NEW YORK: US natural gas futures climbed about 1% on Wednesday on a surprise storage withdrawal, forecasts for colder weather and higher heating demand than expected over the next two weeks, and as record amounts of gas kept flowing to US liquefied natural gas (LNG) export plants.
The US Energy Information Administration (EIA) said utilities pulled 7 billion cubic feet (bcf) of gas from storage during the week ended Nov. 17.
That compares with a withdrawal of 60 bcf in the same week last year and a five-year (2018-2022) average decline of 53 bcf.

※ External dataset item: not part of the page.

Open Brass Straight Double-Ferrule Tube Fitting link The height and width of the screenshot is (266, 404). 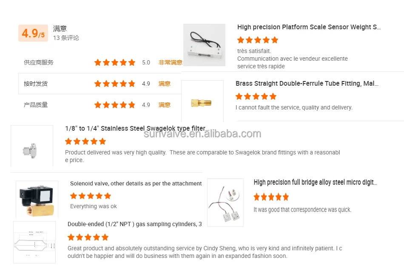pyautogui.click(x=307, y=84)

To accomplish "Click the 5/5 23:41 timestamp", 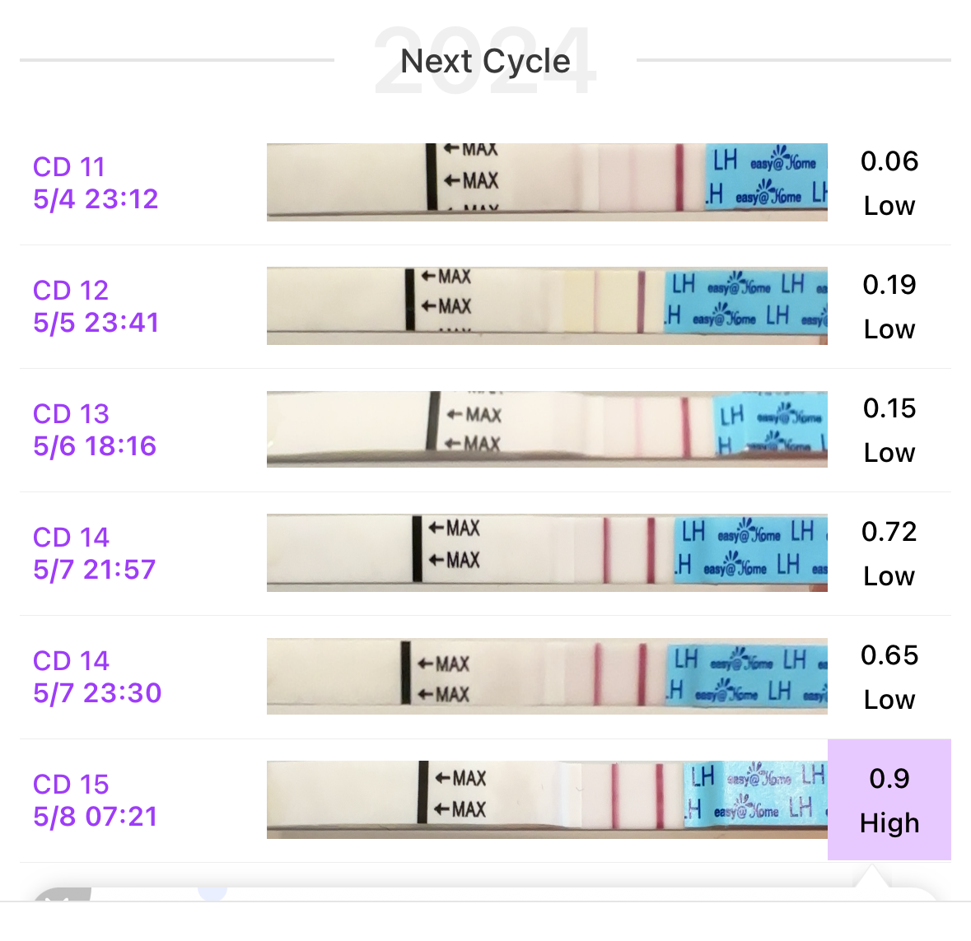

Analysts had projected in a Reuters poll that warmer-than-usual weather last week kept heating demand low enough to allow utilities to add 7 bcf of gas into storage.
EIA released the storage report one day ahead of its usual Thursday schedule due to the US Thanksgiving holiday.
Front-month gas futures for December delivery on the New York Mercantile Exchange rose 2.8 cents, or 1.0%, to $2.874 per million British thermal units (mmBtu) at 12:16 p.m. EST (1716 GMT).
Before EIA released the storage report, the front-month was unchanged.
On Tuesday, the contract closed at its lowest since Oct. 2 for a second day in a row.
With production at record highs and ample amounts of gas in storage, the futures market is sending signals that some traders have given up hope of seeing winter price spikes from November through March.
The premium of futures for January over December fell to 14 cents per mmBtu, its lowest since October 2022.
Financial firm LSEG said average gas output in the Lower 48 US states rose to 107.5 billion cubic feet per day (bcfd) so far in November, up from a record 104.2 bcfd in October.
Meteorologists projected the weather would swing from warmer than normal now to colder than normal from Nov. 24-Dec. 1 before turning warmer than normal again from Dec. 3-7.